Un election day in primavera che accorpi le elezioni politiche con quelle europee. E’ l’idea lanciata da Silvio Berlusconi sulla sua pagina di Facebook: “Cinque mesi ci dividono dal 25 di maggio, già lì potremo sperimentare il sistema delle sentinelle del voto formate dai Club. Meglio ancora se insieme alle Europee di maggio riuscissimo ad avere anche le Politiche”. Le norme prevedono la possibilità di accorpare il voto per Bruxelles con quello per il rinnovo del Parlamento italiano, anche se le conseguenze politiche potrebbero essere negative sotto diversi punti di vista. Per Valerio Onida, presidente emerito della Corte costituzionale e uno dei saggi di Napolitano per le riforme istituzionali, “il vero problema è che i partiti politici europei come Ppe e Pse sono delle scatole vuote, e questo fa sempre passare le istanze nazionali in primo piano rispetto a quelle comunitarie”.
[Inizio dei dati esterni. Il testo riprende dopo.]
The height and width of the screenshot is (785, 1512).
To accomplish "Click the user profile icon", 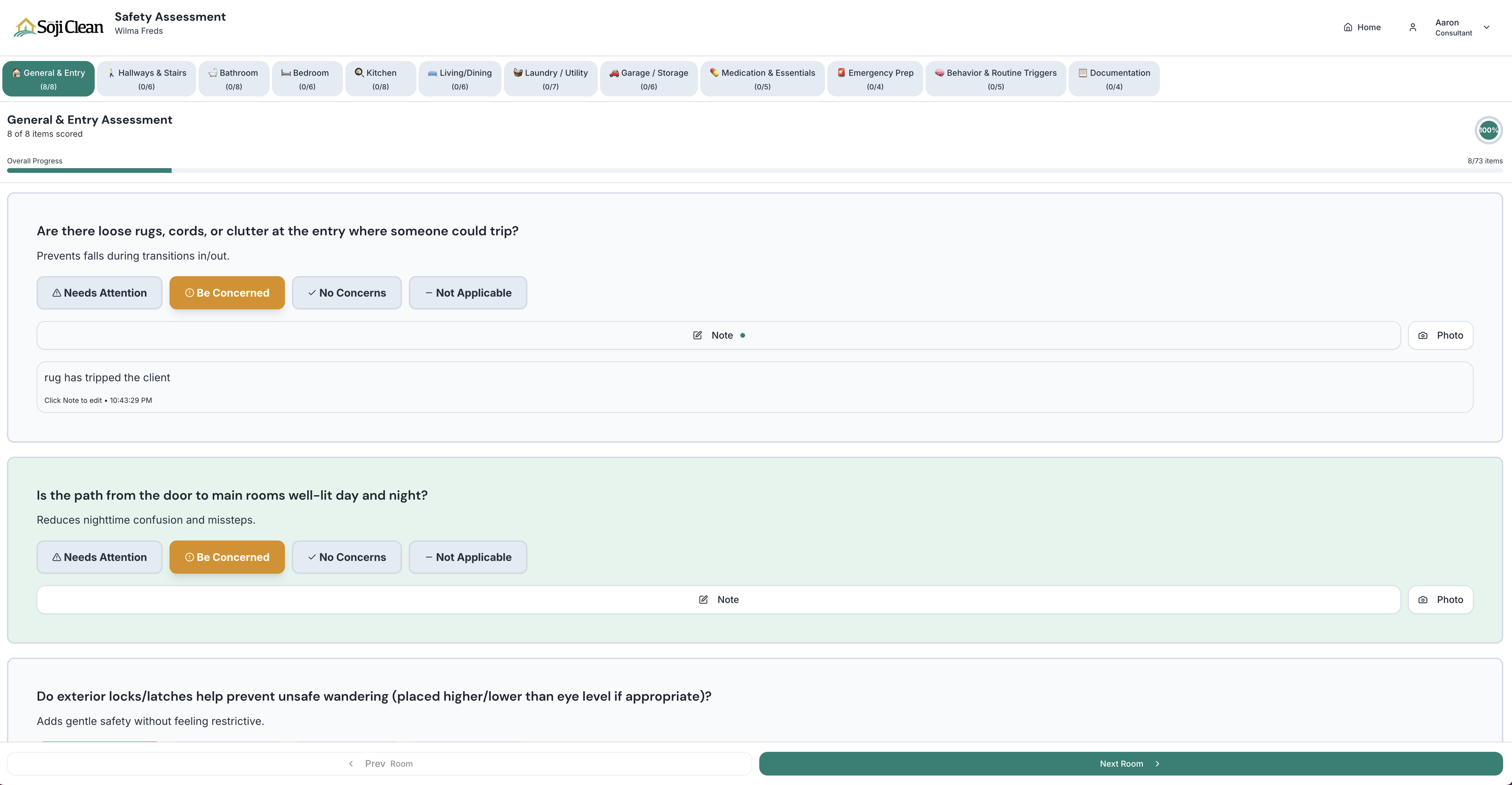I will (x=1413, y=27).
Professor Onida, è possibile fare l’election day il giorno delle Europee in abbinamento con le Politiche?

Certamente è possibile, anzi le norme vedono con favore questi accorpamenti. L’art. 7 della legge n. 18 del 1979 sull’elezione dei deputati italiani al Parlamento europeo afferma che, qualora ciò sia possibile, la data del voto deve coincidere con quella fissata per le elezioni nazionali. Più di recente l’art. 7 del decreto legge n. 98 del 2011, dedicato al cosiddetto “election day”, stabilisce che quando nel medesimo anno si svolgono le elezioni del Parlamento europeo, le consultazioni elettorali nazionali si effettuano nella stessa data. Ma questo non vuol certo dire che le elezioni europee possano condizionare il momento dell’eventuale scioglimento anticipato delle Camere. Comunque dal punto di vista giuridico non c’è nessun ostacolo all’accorpamento.



Quale sarebbe il suo significato dal punto di vista politico?

Dal punto di vista politico un abbinamento è inopportuno, perché nelle Europee l’attenzione degli elettori e dell’opinione pubblica dovrebbe essere concentrata sulle politiche delle istituzioni comunitarie. Qualora invece ci fosse una coincidenza con le elezioni politiche le tematiche europee sarebbero di fatto oscurate, venendo in evidenza soltanto il dibattito politico interno. Si perde così quella che dovrebbe essere la caratteristica delle elezioni europee, e cioè l’essere un momento di partecipazione vera dei cittadini alle scelte a livello comunitario. Non penso a una possibile strumentalizzazione del voto da parte delle forze contrarie all’euro. La vera questione è che al centro delle elezioni dovrebbe esserci il dibattito tra le forze politiche sulle modalità attraverso cui proseguire sulla strada dell’integrazione europea. Il Parlamento di Bruxelles dovrebbe avere un ruolo molto significativo da questo punto di vista.



Eppure il cuore pulsante della politica sono ancora i Parlamenti nazionali. Perché?

Perché nella realtà non esistono ancora dei veri partiti europei. Il Partito Popolare Europeo (Ppe) e il Partito Socialista Europeo (Pse) sono dei raggruppamenti organizzativi di diversi partiti nazionali, ma non hanno quei caratteri che dovrebbero essere propri di un partito, e cioè l’essere luoghi di elaborazione e di discussione di un indirizzo politico europeo. Non si capisce per esempio come facciano a convivere nel Ppe la Cdu di Angela Merkel e Forza Italia di Berlusconi. Il Pd italiano non fa parte del Partito Socialista Europeo, anche se nel Parlamento europeo i deputato eletti col Pd sono membri del gruppo Alleanza Progressista di Socialisti e Democratici insieme ai deputati di partiti aderenti al Pse.

 

La creazione di veri partiti europei è un’utopia o una strada realmente percorribile?

Non la ritengo affatto un’utopia, quanto piuttosto un percorso necessario. In un’Europa sempre più integrata dal punto di vista istituzionale e con una politica dell’Unione che gioca un ruolo sempre più rilevante, il fatto che non esistano veri partiti politici europei è un controsenso. La stessa opinione pubblica dei diversi Paesi dovrebbe integrarsi di più in relazione a questi indirizzi, mentre oggi tendenzialmente la politica è considerata un fatto nazionale. Si accentuano quindi gli aspetti “nazionalistici”, cioè gli indirizzi e gli aspetti che riguardano i singoli Paesi e i loro interessi, e non quelli che riguardano l’intera Europa.